» **Text excerpt**:
┌──

Monday, February 2, 2009

More maths problems by request

I've received a couple of maths problems on my blog. While I'm flattered that you have such faith in my maths abilities, I can't promise that I'll entertain all future requests (or be able to solve them all!) since this is not a dedicated maths blog. Do click on my mathematics label to see the workings of other maths problems I've done.

But for now, these are the two I received. Thanks for your patience!

By wo wen tian:

Hi, how to solve this problem without using Algebra? At first, two shops A & B had a total of 1,040 sacks of rice. After Shop A has cleared 3/4 of its stock and Shop B has cleared 3/5 of its stock. Shop B now has 52 more sacks of rice than Shop A. How many sacks of rice does each shop have at first?


It's quite easy to solve this problem using models, you just need to work backwards. First, you draw the model for the final scenario, ie Shop B has 52 more sacks of rice than Shop A (right pic).

Then you add in the initial stock of rice. Shop A now has only 1/4 of its original stock so you need to draw in another 3 units (to make up the 3/4). Shaded parts depict stock of rice that was cleared.

Shop B now has only 2/5 of its original stock, meaning 1 unit + 52 sacks = 2/5 of original stock. To add in the original 3/5, you need to draw another 1 unit + 52 sacks (2/5) and ½ unit + 26 sacks (1/5).

Remember one of my rules for models is every unknown unit has to be equal in value, so since you have a half unit, you need to cut every other unknown unit into half (including those for Shop A - just slice horizontally across). Now, you can see (below) that you have 13 units + 52 + 52 + 26 and all that is equivalent to 1,040 sacks of rice.

13 units = 1,040 - 52 - 52 - 26 = 910
1 unit = 910 ÷ 13 = 70

Shop A is 8 units, so 8 x 70 = 560
Shop B is 5 units + 52 + 52 + 26 = 5 x 70 + 130 = 480

Answer: Shop A has 560 sacks of rice at first and Shop B has 480.


Help needed said...

There are 600 children in Team A and 30% of them are boys. There are 400 children in Team B and 60% of them are boys. After some children are transferred from Team B to Team A , 40% of the children in Team A and 60% of the children in Team B are boys. How many children are transferred from Team B to Team A?

This question is tricky - I couldn't solve it using models, I used a combination of ratio, percentage and algebra. First, we are given the number of children in each team, so we can work out how many boys and girls there were in each team originally.

600 x 30% = 180, so Team A originally had 180 boys and 420 girls (600 - 180)
400 x 60% = 240, so Team B originally had 240 boys and 160 girls (400 - 240)

└──

» **Extracted records**:
┌──

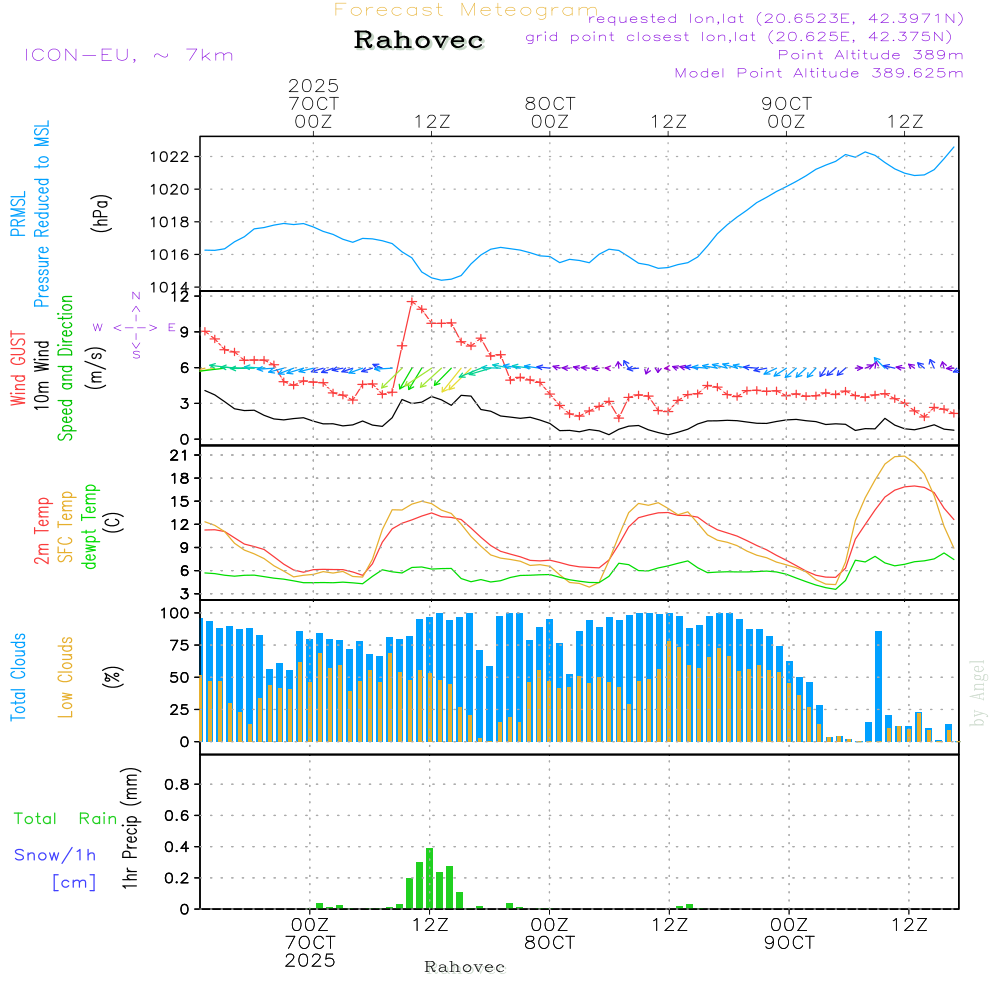Click the peak wind gust marker
1000x1000 pixels.
[411, 301]
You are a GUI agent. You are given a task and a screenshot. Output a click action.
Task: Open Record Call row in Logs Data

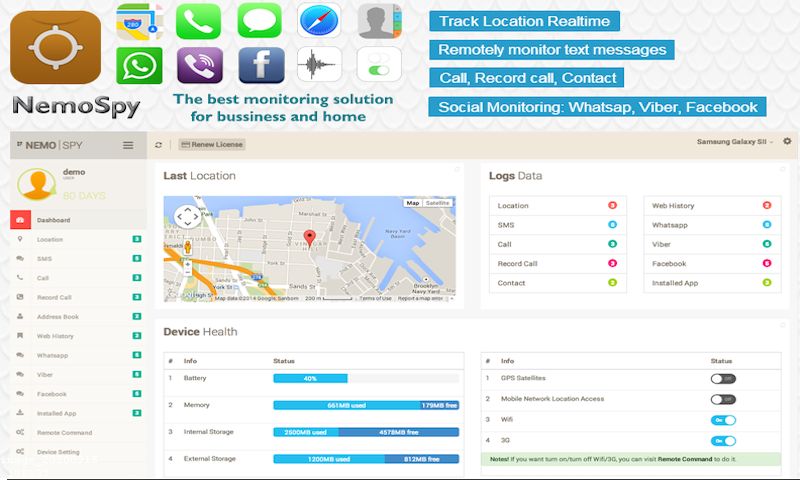coord(517,264)
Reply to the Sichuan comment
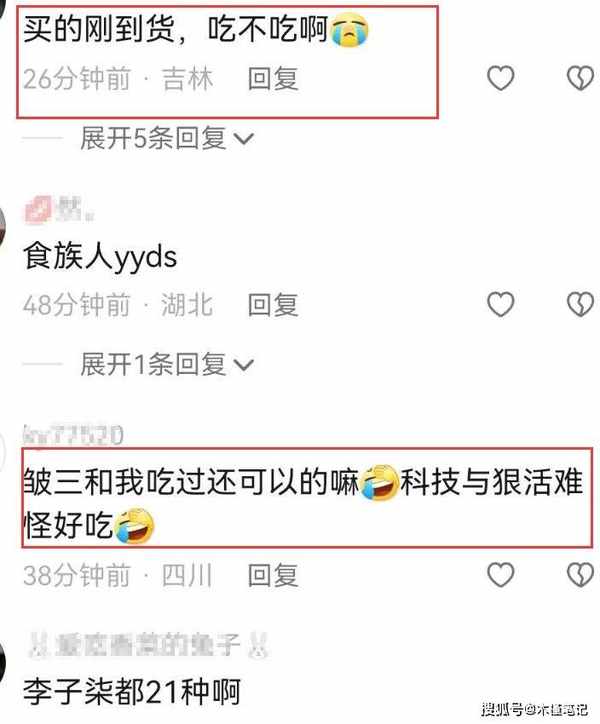 click(273, 575)
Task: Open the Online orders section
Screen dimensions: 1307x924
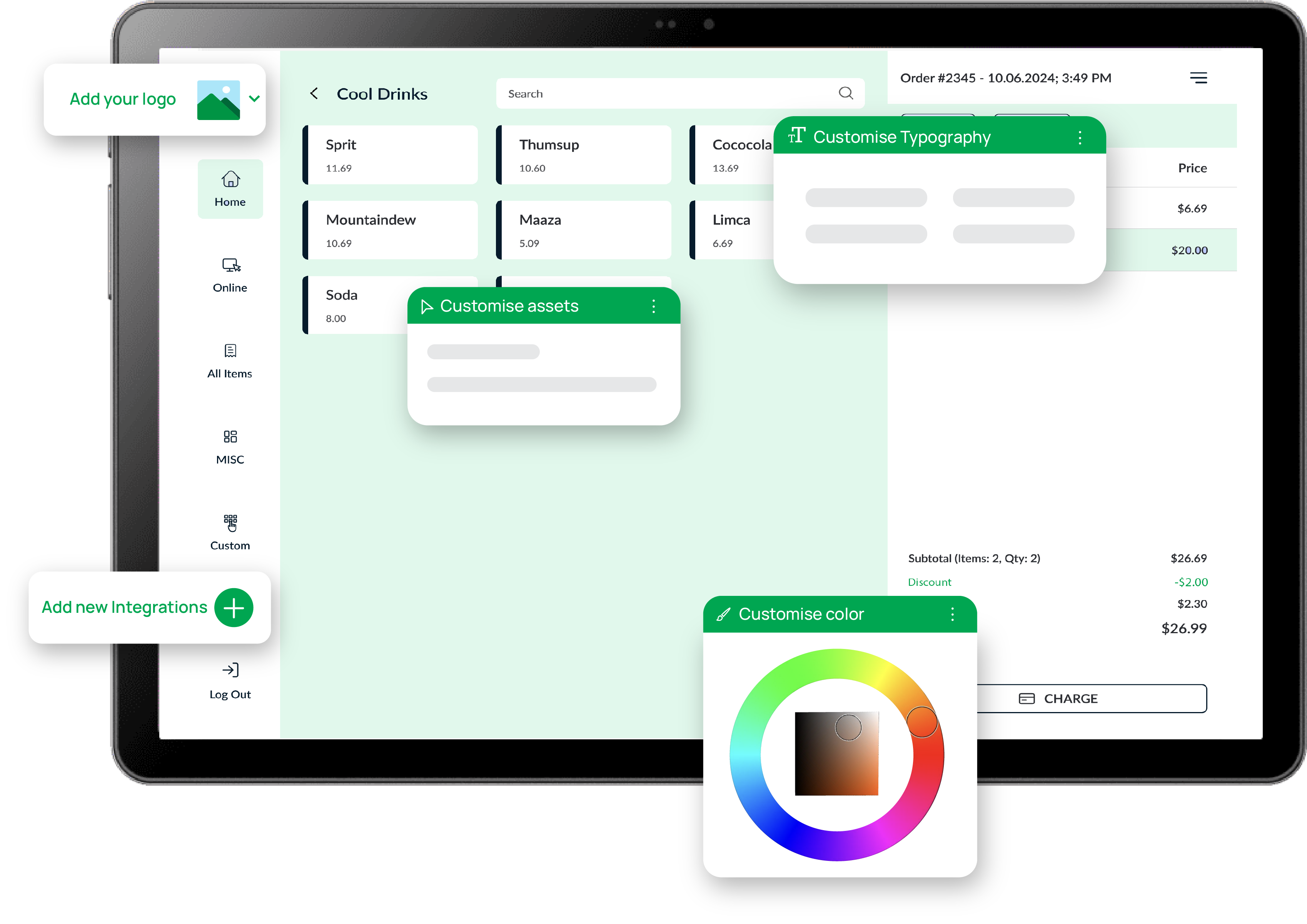Action: click(230, 265)
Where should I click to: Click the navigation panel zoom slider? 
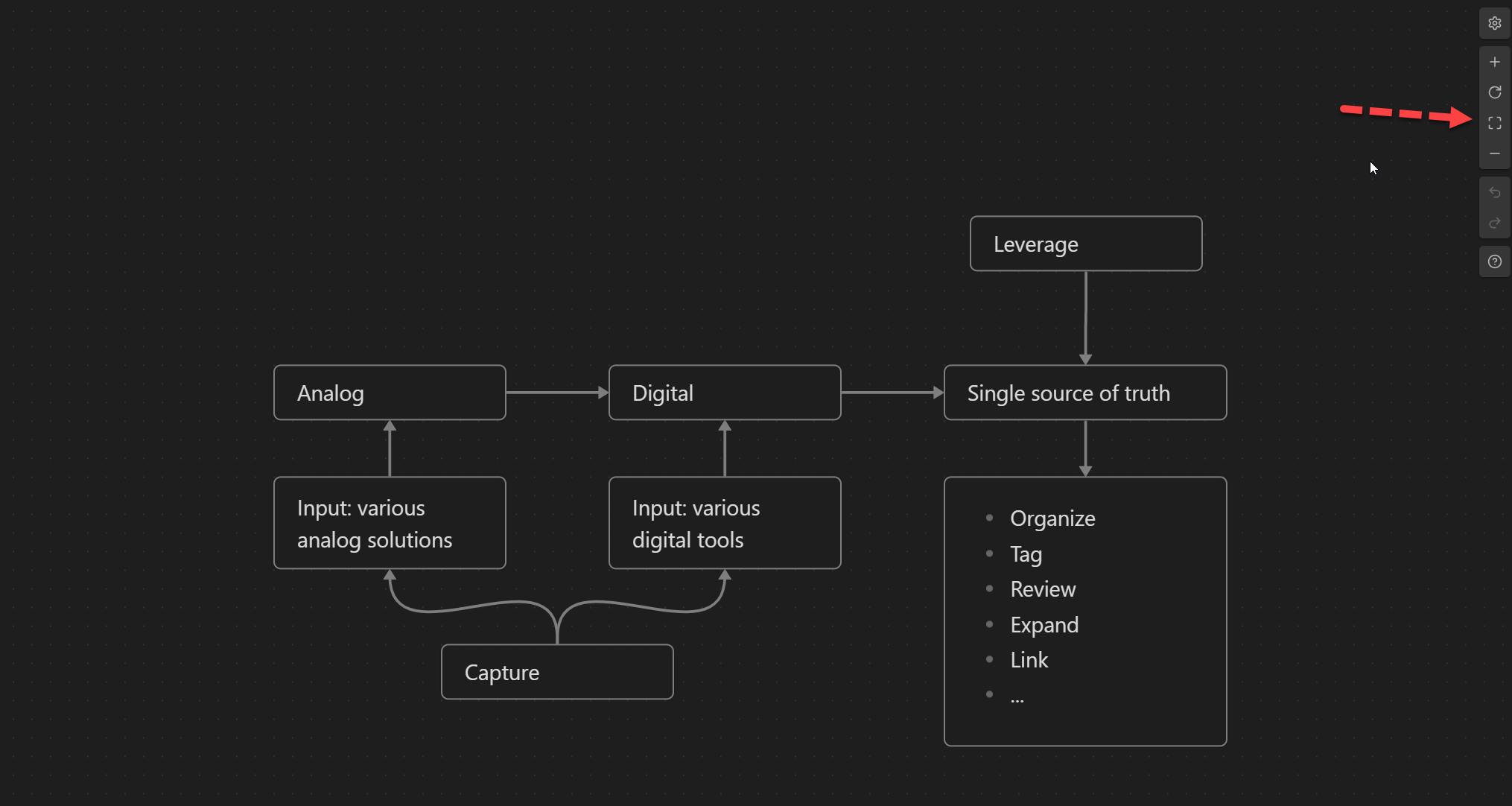tap(1497, 122)
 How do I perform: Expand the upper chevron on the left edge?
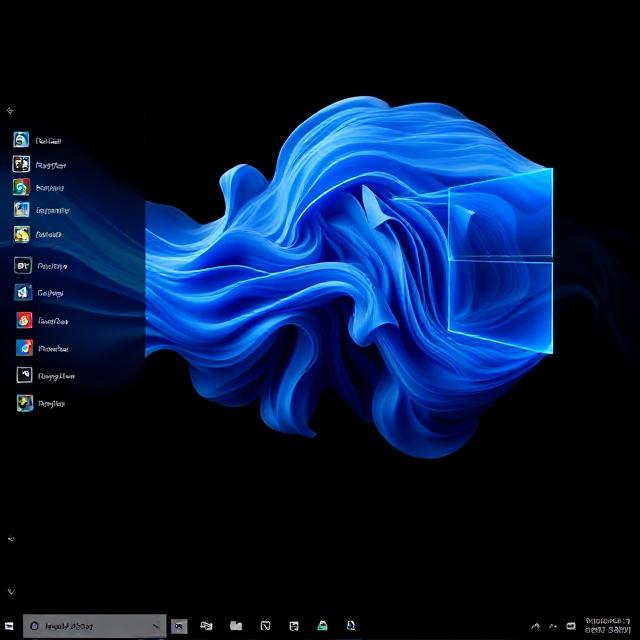[11, 539]
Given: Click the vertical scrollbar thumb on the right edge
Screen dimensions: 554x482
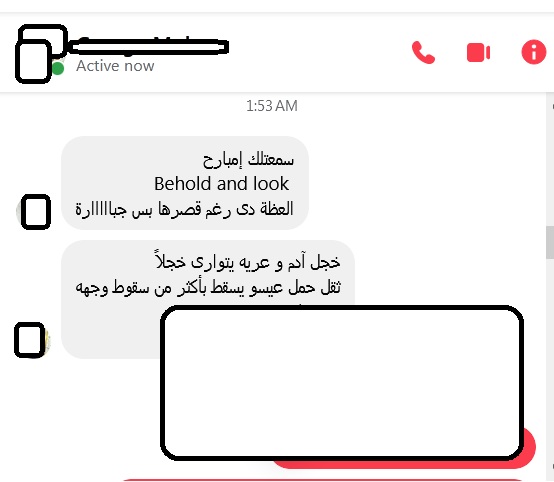Looking at the screenshot, I should pyautogui.click(x=550, y=242).
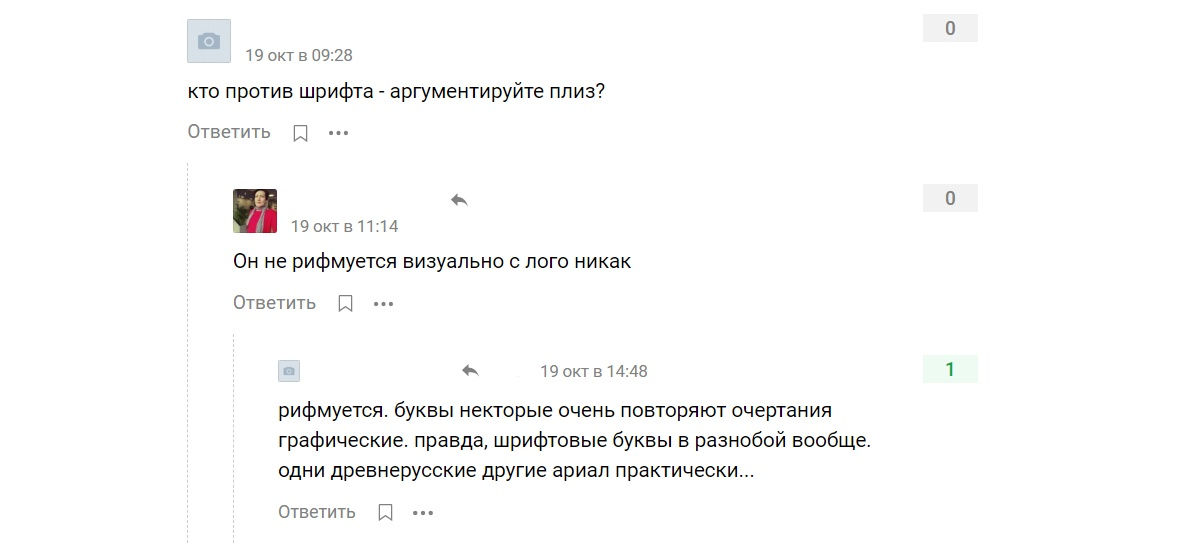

└──

» **Goal A**:
Using the maths blog post, answer each question briefly:
(i) How many sacks of rice did the two shops have in total at first?
(ii) What do the shaded parts of the model depict?
(iii) How many boys did Team A originally have?
» **Goal B**:
Can you sum up the maths blog post in two sentences?
» **Goal C**:
Pick up the maths blog post where it stops and carry on with its next part.

» **Exercise response A**:
(i) 1,040 sacks
(ii) Stock of rice that was cleared
(iii) 180 boys

» **Exercise response B**:
The post works through two maths problems that readers sent to a blog that is not a dedicated maths blog. The rice problem is solved by working backwards with models, giving 560 sacks for Shop A and 480 for Shop B at first, while the team problem uses ratio, percentage and algebra and begins by working out each team's original numbers of boys and girls.

» **Exercise response C**:
Next, we use ratio. The ratio of girls to boys was:

At first: Team A - 7 : 3 Team B - 4 : 6
After : Team A - 6 : 4 Team B - 4 : 6

Notice that the ratio of girls to boys for Team B remained the same, even after the transfer. This means that the proportion of girls and boys transferred out of Team B was also 4 : 6 (or 2 : 3), ie 2 units of girls and 3 units of boys were transferred out.

Using algebra, the number of children in Team A after the transfer can be expressed as:

(Girls) 420 + 2 units = 60%
(Boys) 180 + 3 units = 40%

The lowest common multiple of 60 and 40 is 120, so convert both equations to = 120 and you can combine both equations.

2 (420 + 2 units) = 3 (180 + 3 units)
840 + 4 units = 540 + 9 units
9 units - 4 units = 840 - 540
5 units = 300

Remember a total of 5 units of children were transferred out of Team B (2 units of girls and 3 units of boys), so you don't even need to find out how many children is represented by 1 unit.

Answer: 300 children were transferred from Team B to Team A.

If anyone can solve this problem using models, do let me know.

8 comments:

eunice said...

Once again, I kow tow to you and can I say (again) " I'll be sending Sean to you for tutoring!"

monlim said...

no lah, but can i take it that you're coming back to SG??

Lilian said...

Hey Mon, I have the second question in my notebook and above the question I had written "Model?", cos couldn't do it by model. Brian and I did it by algebra, but slightly differently. I could do the first one by model but he still resorted to algebra; getting lazy after I told him he could use algebra for back-up. Now he's using it as first, not last, resort.

monlim said...

I think Brian has got algebra down pat in which case, no need to worry about model lah! I don't think Lesley-Anne would be able to do Q2.

eunice said...

Monica, not going back to Sin but the next time I do go back I definitely want to meet up with you.It's funny that we have never met!!!

monlim said...

Eunice: I know, it's so funny to "know" someone that you've never met so well, such is the internet age! Would love to meet up the next time you're back.

Anonymous said...

Hi

Another one, but this time there is transfer from Hall A to Hall B as well as from Hall B to Hall A

In Hall A, 30% of the 800 people were men. In Hall B, 40% of the 400 people were women and children. After some of the people in both halls had switched hall, 25% of the people in Hall A and 75% of those in Hall B were men. How many people were there in Hall B after the change?

Anonymous said...

Hi

Can this problem be solved with Model Drawing?

9 fewer students in the lower primary than upper primary competed in the story telling this year. 2/3 of all those who competed were boys. 3/7 of the lower primary participants were girls. 1/4 of the participants in the upper primary were girls. How many boys took part in the competition?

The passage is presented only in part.